** start Extract **
On Wed, 8 Mar 2006 11:05 am, Andrew Morton wrote:
> Con Kolivas <[email protected]> wrote:
> > > yield() really sucks if there are a lot of runnable tasks. And the
> > > amount of CPU which that thread uses isn't likely to matter anyway.
> > >
> > > I think it'd be better to just not do this. Perhaps alter the thread's
> > > static priority instead? Does the scheduler have a knob which can be
> > > used to disable a tasks's dynamic priority boost heuristic?
> >
> > We do have SCHED_BATCH but even that doesn't really have the desired
> > effect. I know how much yield sucks and I actually want it to suck as
> > much as yield does.
>
> Why do you want that?
>
> If prefetch is doing its job then it will save the machine from a pile of
> major faults in the near future. The fact that the machine happens to be
> running a number of busy tasks doesn't alter that. It's _worth_ stealing a
> few cycles from those tasks now to avoid lengthy D-state sleeps in the near
> future?
** end Extract **
* [Aim A]:
Set down the message word for word, everything from "On Wed, 8 Mar" down to "to matter anyway.".
** start Data for the task **
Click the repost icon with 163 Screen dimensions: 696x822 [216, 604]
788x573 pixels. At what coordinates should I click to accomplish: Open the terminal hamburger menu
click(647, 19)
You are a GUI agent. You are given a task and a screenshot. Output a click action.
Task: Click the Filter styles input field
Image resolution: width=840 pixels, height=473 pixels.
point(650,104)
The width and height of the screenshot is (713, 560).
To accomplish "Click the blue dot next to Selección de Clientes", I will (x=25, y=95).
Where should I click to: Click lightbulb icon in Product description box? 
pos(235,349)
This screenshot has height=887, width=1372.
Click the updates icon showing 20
** end Data for the task **
** start Data for the task **
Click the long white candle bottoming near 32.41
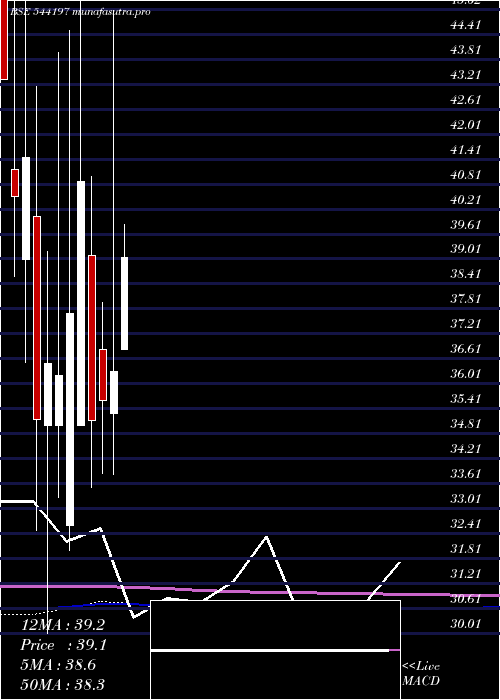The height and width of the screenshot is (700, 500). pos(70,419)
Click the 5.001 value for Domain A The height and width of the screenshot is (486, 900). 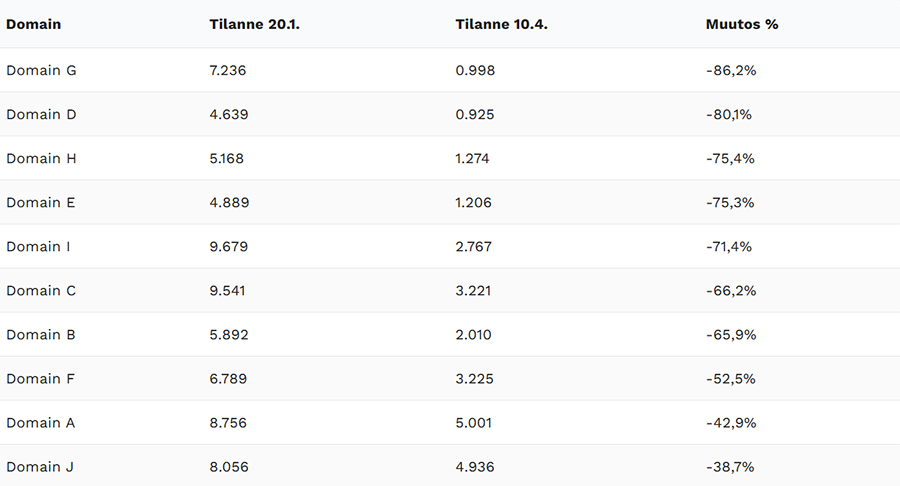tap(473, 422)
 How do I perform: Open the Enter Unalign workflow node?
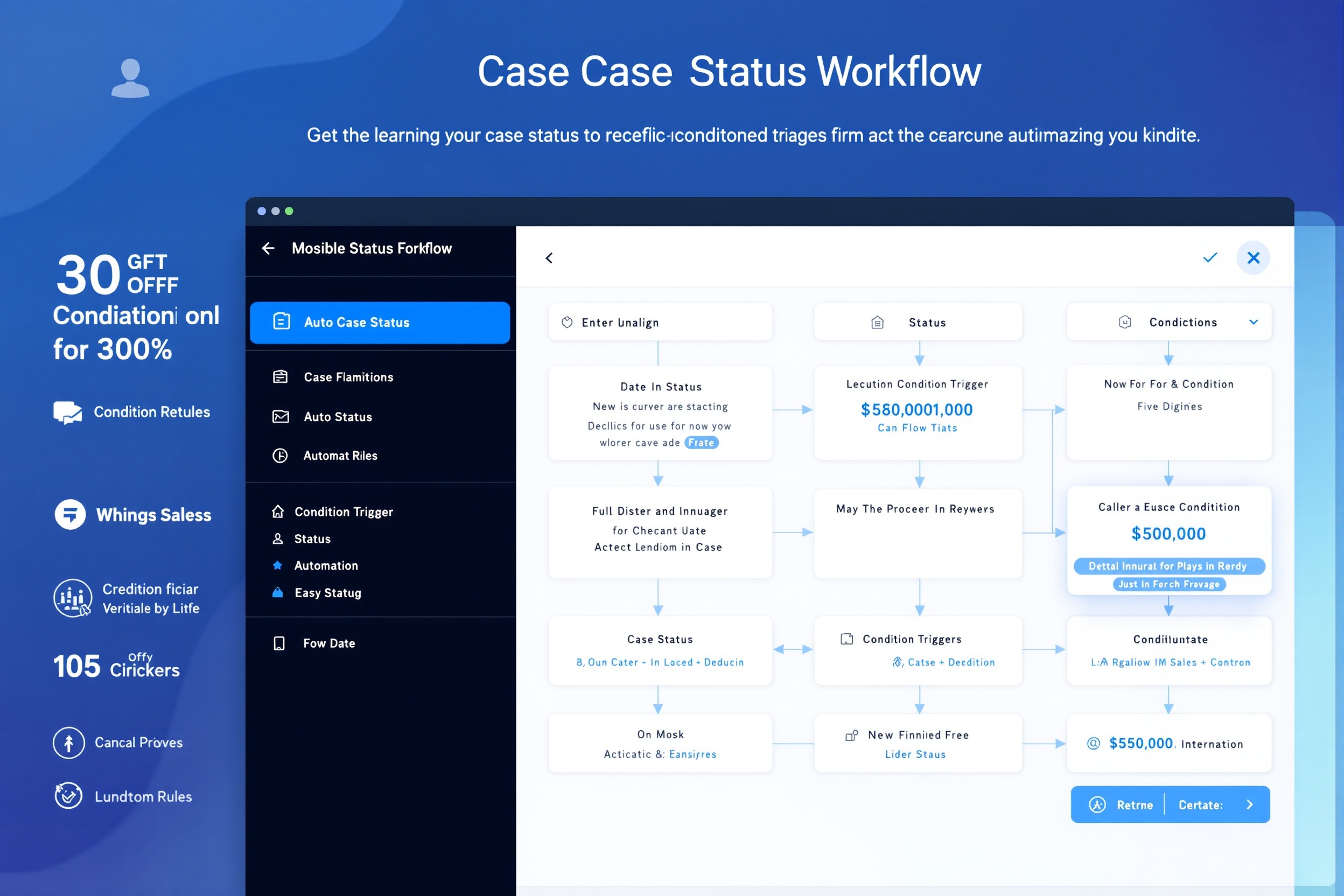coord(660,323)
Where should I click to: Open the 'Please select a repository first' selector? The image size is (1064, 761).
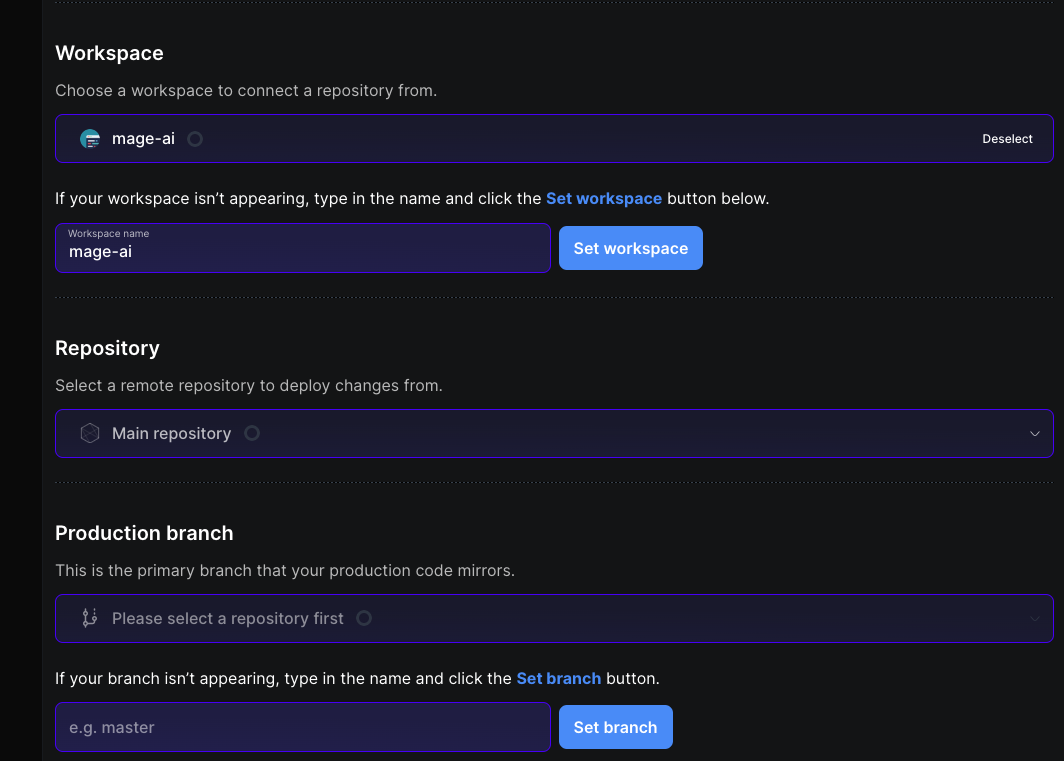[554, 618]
** end Data for the task **
* [Aim B]:
Increase every coordinate in the answers by 4 and give the entries again, everything from the line containing "Where should I click to: Click" down to the line containing "Click the updates icon showing 20". Include the requests and write out only those lines.

* [Result A]:
On Wed, 8 Mar 2006 11:05 am, Andrew Morton wrote:
> Con Kolivas <[email protected]> wrote:
> > > yield() really sucks if there are a lot of runnable tasks. And the
> > > amount of CPU which that thread uses isn't likely to matter anyway.

* [Result B]:
Where should I click to: Click lightbulb icon in Product description box? 
pos(239,353)
This screenshot has height=887, width=1372.
Click the updates icon showing 20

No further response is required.